Potentially Frequent item set generation optimisation:
1. To make sure, my items in frequent itemsets of size (K-1) to collect the all potential frequent itemsets of size K,
should be in the ascending order that's why i have used set datastructure which take only log(n) time to insert a
element in the ascending order and set datastructutre will also help me to remove duplicate items in one transaction.
this log(n) extra time is negligible even for the huge data.
2. I have also done Pruning to minimise my all potential frequen itemsets to check.
Hash-Tree Optimisation:
1. Used array of set<set<int>> type(set<set<int>> leaf[max_node];) to store the leaves as the frequent itemset while make
sure my itemsets should be in the ascending order.
2. At the time of passing the transaction over the hash tree so when i am strike to the leaf than i have to make subset
of all the item set of that particular leafnode size for that i have implemented generate_set function. That will only work
over the remaining key those are left from the hashing.
Ex. suppose {1 2 3 4 5 6} is a trasaction and i am looking for the size of 4 item set, and i am strike to the leaves after doing hashing
over two keys than i will only make subset of {3,4,5,6} of size 2 (4-hashing leaves) and will merge them wiht {1,2} and will search in my
hash tree for support count.
*************************************************************************************************************************************************
Fp-Growth:
--------------------------
I have used datastructures wisely not only to optimise my time complexcity also the space complexity as well.
Fp-Tree Node (Datastructures used):
1. I have used Vector<node*> child (a vector type) to reduce my space complexity if i am getting any new child i will push back directly.
2. I have also used a map (map<int, int> childposition ) that will store my child value corresponding to there childposition in my vector.
so at the time of insertion of a transaction i can directly check if i am having any child correspoind to the value or i have to push a new node in my
vector in only O(1) time complexity instead to iterating over whole vector, and can get directly approach the node by getting the position from the map
second value (vector position of node child).
3. Also have used parent pointer as we know we have to iterate my fptree in bottom-up manner . this parent pointer will help.
Instead of using the linkedlist represenation to link all the pointers corresponding to the itemsets, i have used position array of vector<node*> type (vector<node*> position[max_nodevalue+1])
so without iteratig all the itemsets i can dirctly get the positions and can pass through the function directly. Also used the supporder() to store the items in order to their occurence in dataset.

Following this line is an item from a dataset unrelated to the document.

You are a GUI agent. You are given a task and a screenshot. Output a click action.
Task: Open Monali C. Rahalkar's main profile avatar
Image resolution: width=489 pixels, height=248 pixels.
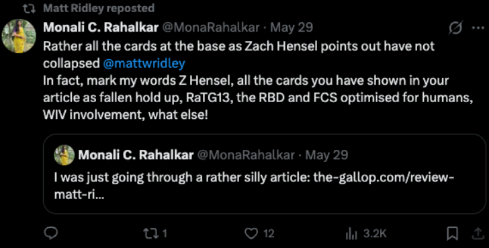tap(19, 36)
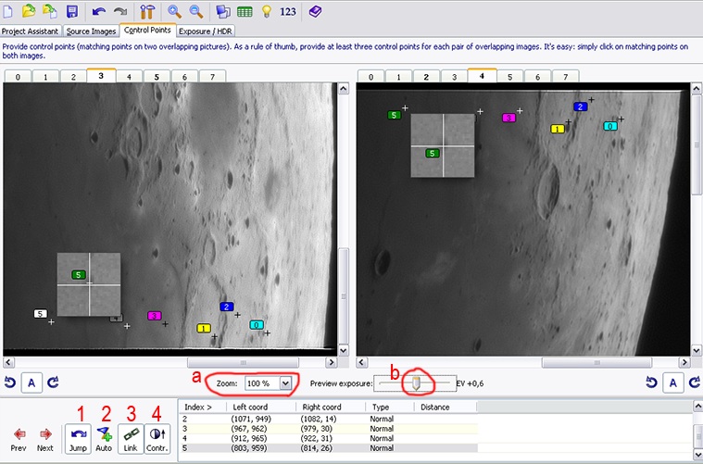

Conditional Fp-Tree Optimisation:
I have implemented the function(collect_all()), who can directly count the support of the all the items using parent pointer.
i need not have to implement the Conditional Fp-Tree for all itemsets. So it is reduce my time complexity very much and use of set
and map alwyas helpfull in the manner of search and sorting.
********************************************************************************************************************************************************
Eclat-Algorithm:
-------------------------
Ootimisation:
1.Represented in vertical datset format.
2.Pruning to reduce the potential fequent itemset to check;
3. used set to make sure my itemsets always are in
3.Used the previous set (k-1) intersection results to count the support for my Size K itemsets.
***********************************************************************************************************************************************************
Dataset-Generation:
-------------------------
1.Using the random number generation to store the items corresponding to each transaction.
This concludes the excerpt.